Workforce

An Obamacare checkup

The results of this annual examination are not terminal, but it’s not a clean bill of health either.
doctor stethoscope notepad

After more than a year since the repeatedly delayed Affordable Care Act became enforced, it’s time for an assessment to identify all the weird pain points and tout the miraculous recoveries that have surfaced. Trust—this will be less scary than the dentist.

Although the law always has been tiered based on size—operations with fewer than 50 full-time-equivalent  employees are exempt from providing benefits—an unforeseen consequence of the legislation is the leveling effect between small and midsize operations.
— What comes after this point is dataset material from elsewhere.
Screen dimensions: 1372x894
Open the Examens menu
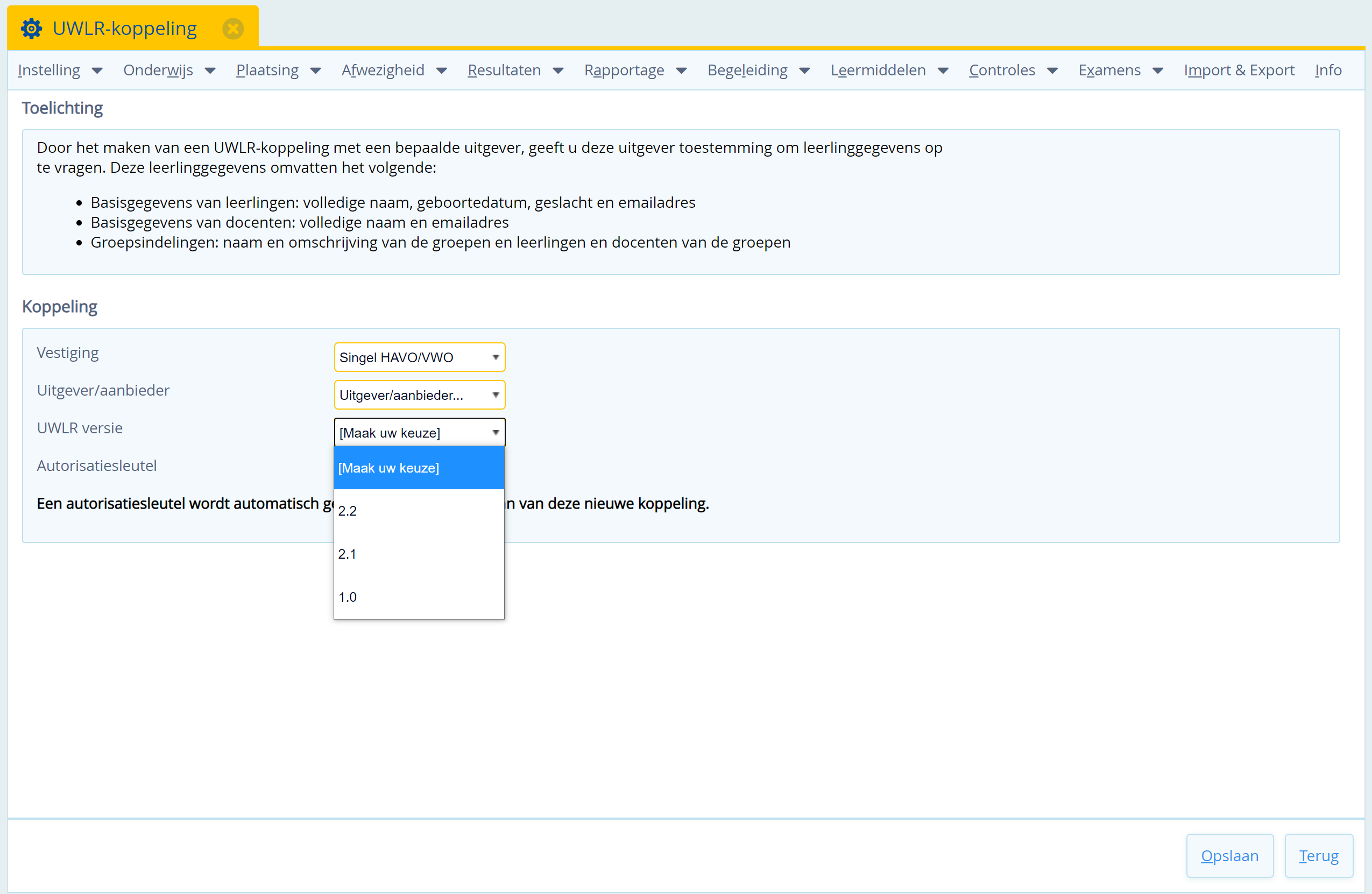pyautogui.click(x=1109, y=71)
Frank Shull, COO and partner of RW Restaurant Group in Washington, D.C., which employs more than 500 workers, says the law cuts into profits for his restaurants, and he’s finding it harder to compete with smaller restaurant groups who do not have to provide health insurance to staff. “In the restaurant business nowadays, the margins are much more thin than they used to be for a lot of reasons—regulations, taxes, WiFi, OpenTable—and it’s difficult to raise prices,” he says. “It’s difficult to have this additional burden on the business. The smaller restaurant groups that aren’t required to offer it, they’re able to not have that expense.”

The new health care law is responsible for taking one-third of Farmheads’ bottom line, said T.J. Callahan—owner of the Chicago-based group’s Farmhouse restaurants and Farm Bar—at a Northern Illinois Franchise Association event. “Human capital is our biggest expense, and managing that is an overwhelming burden on a company of our size,” he says. “Our people now spend hundreds of hours auditing and finding out who is eligible [for health care].”

At first, Firehouse Subs CEO Don Fox viewed the law as a barrier to his business’ success, too. However, when the Department of Health and Human Services extended the deadline for coverage, he preemptively rolled out benefit plans developed in focus groups with his hourly employees as an act of good faith. In these meetings, full-time employees said maintaining a 30- to 40-hour workweek was their chief priority, so Fox vowed to not reduce hours in lieu of health care costs.

Firehouse also evaluated the workforce and found 20 percent of employees were full-time, and it has kept that ratio as it administered the legislated benefits. In a growing economy, Fox says the labor pool will be reduced, and maintaining a base of full-time employees is a necessary cost.

After selecting a midlevel health insurance plan for its hourly full-time employees, Firehouse Subs halved its hourly turnover rate from slightly over 100 percent to 48 percent, which Fox credits to the new benefits. “I really can’t say there have been any negatives,” he says. “There is a hard cost. Perhaps you could’ve said we would’ve been more profitable, but that’s nothing more than speculation. In my mind, when you are reducing turnover, at the very worst it’s a break-even prospect.”

Fox was surprised to find that the health care law helped clearly define full-time and part-time roles for his crew. “Now that we are investing an additional $4,000 per year in our full-time employees, we got them working as close to 40 hours as possible and gave them different titles so they knew they had to work more thick schedules, just like any other 9-to-5 job,” he says. To reassure employees, management had to communicate the reasoning behind any fluctuation in hours. People knew where they stood, Fox says.

Even though Firehouse Subs found success embracing the law, Fox says he knows that certain groups simply cannot afford the extra costs of supplying health insurance.

“The government has operated under a false assumption that, if you are a large company, you are profitable,” he says. “This is where it’s destructive to the economy, because many larger companies just don’t have the cash flow to do it.” As for the companies that do have the financial wiggle room to subsidize health care, Fox says to not dismiss it, because it might just be a huge benefit—to employees and the business.